Watershed, Rubicon, tipping point: pick your metaphor, but it’s clear that the last few weeks have marked a significant acceleration in the spread of mobile VoIP, largely because wireless carriers have given up trying to slow the flood with their thimbles. As I pointed out yesterday, the driver behind AT&T’s shift to tiered pricing is less an attempt to relieve congestion on its network than an acknowledgment that mobile data, including mobile VoIP, is the future, and the carriers must grab their slice of the resulting revenue stream while they can.

The first big crack in the dam came back in February, at Mobile World Congress, when Verizon and Skype hooked up to offer Skype Mobile over Verizon’s cellular network. That deal “marks a turning point for the mobile and wireless industry – a before-and-after moment that at a stroke renders obsolete the conventional minutes-based business model of incumbent carriers not only in the U.S. but around the world,” I wrote at the time.

“We’ve seen a real change in the attitude of operators around the world” in regard to allowing (or, in this case, supporting) VoIP services on their networks, Skype CEO Josh Silverman said at the press conference in Barcelona, at Mobile World Congress. Skype’s partnerships with wireless carriers like 3, in the U.K., “have demonstrated that they make more money when they work with Skype.”

Consider some of the other recent developments: Telefonica acquired mobile VoIP provider Jajah, for $207 million, a bargain-basement price for immediate integrated VoIP service over Telefonica’s network. International pre-paid mobile VoIP provider Vopium said it will offer its overseas mobile VoIP service as a white-label feature for carriers and other service providers. Based in Copenhagen, the company said it expects to announce its first operator partner shortly.

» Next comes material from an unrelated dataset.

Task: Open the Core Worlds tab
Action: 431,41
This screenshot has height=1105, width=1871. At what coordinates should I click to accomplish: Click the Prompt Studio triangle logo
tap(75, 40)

AT&T relented and said it would allow Skype to work over its 3G network, a precursor to the iPhone 3G Skype app.

Research firms have caught wind of the inevitable, as well: Juniper Research expects the total number of mobile VoIP users to exceed 100 million by 2012, a number dwarfed by InStat’s prediction of 288 million mobile VoIP subscribers by 2013. Morgan Stanley said mobile VoIP traffic will more than double every year at least through 2014. The spread of LTE – a pure data networking technology that doesn’t even include a dedicated system for transmitting voice – will only hasten that growth.

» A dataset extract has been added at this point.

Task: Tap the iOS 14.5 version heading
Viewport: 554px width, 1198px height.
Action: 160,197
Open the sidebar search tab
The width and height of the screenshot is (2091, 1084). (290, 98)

Wired.com’s Eliot Van Buskirk wrote a good explainer last month, entitled “5 Reasons Cellphones and Mobile VoIP Are Forging an Unlikely Truce.”

“No matter how you slice it, mobile VoIP is a battle that’s not worth fighting for the carriers,” Van Buskirk commented, “and is actually a development well worth encouraging.” (The piece also includes a handy chart comparing mobile VoIP providers.)

This is not a development – it’s a tsunami. Ride it or get destroyed.